(EXERCISE SET):
**1.** In the article about SKF and the York medical practice, what did staff use to keep laptop power cords from falling on the floor?
**2.** Carry on the article about SKF and the York medical practice, starting right after its final paragraph.

Top of DOCUMENT SECTION

Manufacturing is not the only industry that can benefit from taking a closer look at efficiency. In the United States, SKF helped a medical clinic find smarter ways to work, with better care for patients with diabetes a key outcome.
Improved patient care
Partners in Family Health’s cooperation with SKF has led to concrete improvements in patient care. Specific areas of improvement include:
Annual eye exams
Diabetes can cause damage to the retina, sometimes leading to blindness, yet patients often resist getting a yearly vision check-up. In 2011, only 42 percent of the practice’s patients reported getting an eye exam. In 2013, that figure rose to 65 percent.
Annual foot exams
Diabetes can cause circulatory problems that, if untreated, can require the amputation of toes and more. From 2011 to 2013, the York practice raised its recorded rate of yearly foot exams from 33 percent of its patients to 70 percent.
In the past, the practice wasn’t always told when patients were admitted to hospital or what medications they had been prescribed there. Now hospital records are transferred automatically to the practice, and the staff calls patients soon after they are discharged.
When the Partners in Family Health medical practice in York, Pennsylvania, decided to get serious about improving efficiency, everyone pitched in.
Doctors and nurses counted their steps, analyzed patient waiting times and even clocked the speed of their thermometers. As a result of the close scrutiny of working behaviours, the clinic was able to identify time-wasting practices, both large and small. One small issue that staff discovered was laptop power cords that continually fell on the floor, needing to be picked up. That fix was simple: securing them with oversized paper clips.
Sharon Simpson, a registered nurse with the primary care practice, says staff also acquired new skills, such as learning how to do Excel spreadsheets and PowerPoint presentations.
To undertake the journey towards greater efficiency, the practice teamed up with SKF business efficiency expert Matthew Metz in 2011. The goal was to improve the practice’s treatment of diabetes, a growing problem across the United States, due in part to high rates of obesity.
Simpson says diabetes is increasingly affecting younger people. “The rising prevalence impacts health-care costs, especially because diabetes leads to all kinds of other problems – eye, cardiovascular and circulatory,” she says.
Recent data shows that Pennsylvania has the 12th-highest rate of diabetes amongst US states. Central Pennsylvania, where the practice is located, is home to several major snack food manufacturers. Metz, who is SKF’s business excellence manager and Six Sigma efficiency expert in Hanover, Pennsylvania, describes the region as the snack capital of the world. “We’re surrounded by temptation,” he says.
To improve efficiency, Metz met weekly with the staff. He explains: “This was about data gathering, as opposed to the typical problem-solving approach based on ‘I think,’ ‘I remember,’ and ‘I’ve seen.’”
The idea was not to be efficient for efficiency’s sake, but rather to improve the quality of medical care. “We wanted to work on waste reduction and time management so that we could spend more time with each patient,” Simpson says.

Bottom of DOCUMENT SECTION
Top of SUPPLIED RECORDS

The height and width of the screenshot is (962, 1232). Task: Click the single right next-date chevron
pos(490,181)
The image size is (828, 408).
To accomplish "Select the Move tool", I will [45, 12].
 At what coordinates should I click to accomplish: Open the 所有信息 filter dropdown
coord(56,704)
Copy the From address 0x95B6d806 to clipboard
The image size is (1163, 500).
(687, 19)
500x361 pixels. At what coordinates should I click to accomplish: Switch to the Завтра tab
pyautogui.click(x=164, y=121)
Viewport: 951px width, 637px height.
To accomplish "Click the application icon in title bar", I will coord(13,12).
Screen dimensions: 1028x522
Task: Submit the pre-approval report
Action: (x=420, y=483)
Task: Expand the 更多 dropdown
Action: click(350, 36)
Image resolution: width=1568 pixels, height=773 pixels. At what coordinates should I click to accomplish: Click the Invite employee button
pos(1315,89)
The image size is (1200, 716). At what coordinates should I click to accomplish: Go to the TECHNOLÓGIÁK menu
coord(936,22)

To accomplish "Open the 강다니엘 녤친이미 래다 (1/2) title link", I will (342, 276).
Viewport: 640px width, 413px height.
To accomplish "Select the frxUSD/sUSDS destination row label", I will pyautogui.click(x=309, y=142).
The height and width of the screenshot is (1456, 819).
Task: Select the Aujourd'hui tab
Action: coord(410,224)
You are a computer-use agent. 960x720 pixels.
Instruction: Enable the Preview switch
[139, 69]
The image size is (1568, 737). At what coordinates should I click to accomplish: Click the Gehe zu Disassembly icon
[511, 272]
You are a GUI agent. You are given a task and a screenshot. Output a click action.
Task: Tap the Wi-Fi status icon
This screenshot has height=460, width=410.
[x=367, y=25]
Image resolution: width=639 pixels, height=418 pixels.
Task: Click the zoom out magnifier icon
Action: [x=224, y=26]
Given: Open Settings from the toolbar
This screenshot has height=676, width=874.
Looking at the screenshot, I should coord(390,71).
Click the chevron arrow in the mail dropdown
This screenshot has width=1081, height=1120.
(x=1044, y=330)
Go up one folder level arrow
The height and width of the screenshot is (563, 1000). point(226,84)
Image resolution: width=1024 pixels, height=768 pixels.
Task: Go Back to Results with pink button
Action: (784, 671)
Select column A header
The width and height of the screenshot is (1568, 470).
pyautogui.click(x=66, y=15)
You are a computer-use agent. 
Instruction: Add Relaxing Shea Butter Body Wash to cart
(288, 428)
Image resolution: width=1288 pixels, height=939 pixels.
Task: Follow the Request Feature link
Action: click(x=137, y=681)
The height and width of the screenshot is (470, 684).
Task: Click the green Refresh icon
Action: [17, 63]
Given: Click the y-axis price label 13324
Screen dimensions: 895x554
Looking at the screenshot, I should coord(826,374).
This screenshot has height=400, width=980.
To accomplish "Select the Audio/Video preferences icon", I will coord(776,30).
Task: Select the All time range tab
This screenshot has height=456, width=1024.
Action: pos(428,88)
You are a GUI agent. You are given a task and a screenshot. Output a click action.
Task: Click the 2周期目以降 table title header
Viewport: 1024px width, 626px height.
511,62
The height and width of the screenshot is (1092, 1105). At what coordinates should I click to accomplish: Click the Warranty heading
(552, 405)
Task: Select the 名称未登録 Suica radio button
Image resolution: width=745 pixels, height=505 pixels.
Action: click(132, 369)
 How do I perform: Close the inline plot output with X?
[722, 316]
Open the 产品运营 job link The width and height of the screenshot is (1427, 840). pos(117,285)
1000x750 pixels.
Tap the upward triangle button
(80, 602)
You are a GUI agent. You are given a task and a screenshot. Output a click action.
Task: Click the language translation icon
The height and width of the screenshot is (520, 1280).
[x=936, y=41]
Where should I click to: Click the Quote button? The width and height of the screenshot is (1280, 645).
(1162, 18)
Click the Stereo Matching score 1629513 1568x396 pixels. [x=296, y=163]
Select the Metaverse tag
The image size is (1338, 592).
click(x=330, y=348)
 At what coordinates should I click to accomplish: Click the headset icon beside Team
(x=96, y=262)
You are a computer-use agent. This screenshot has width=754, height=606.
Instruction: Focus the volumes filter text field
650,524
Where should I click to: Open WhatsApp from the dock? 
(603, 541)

Bottom of SUPPLIED RECORDS

(RESPONSES PER TASK):
**1.** Oversized paper clips.

**2.**
The cooperation between SKF and the medical practice was forged by the Robert Wood Johnson Foundation as part of its larger initiative to improve health care in US communities, through an organization called Aligning Forces for Quality.
Dr Adelle Kurtz, a physician specializing in family medicine, says when Metz first arrived at the York office, “we didn’t even know how many of our patients had diabetes.”
It turned out that 800 of the practice’s 6,000 patients were diabetic. However, the office software wasn’t set up to identify them. “Before we had statistics about how we ran our office, we pretty much assumed we were doing fine,” Kurtz says. “But we learned there were areas where we could make improvements.”
Margaret Lewis, the practice’s manager, says, “Our jobs have changed dramatically. We even gave accounting its own door.”
All told, Metz and the staff identified 32 areas of inefficiency, eventually finding ways to address 27 of them. Most importantly, they found ways to improve the long-term care of patients with diabetes.
Not all the changes occurred easily. “It was a little rocky at the start,” Simpson recalls. “All those spider charts – or were they spaghetti graphs?”
Metz says his 24 years at SKF have taught him that people sometimes resist efficiency techniques, despite their effectiveness. “The practice did great work,” he says. “The statistics show that their efforts paid off. It was a learning experience for me, to see how long it took to make a difference.”
Although Metz’s work with the practice is done now, the medical staff continues to meet biweekly to discuss ways it can improve, and it also shares its discoveries with other primary care groups in the region.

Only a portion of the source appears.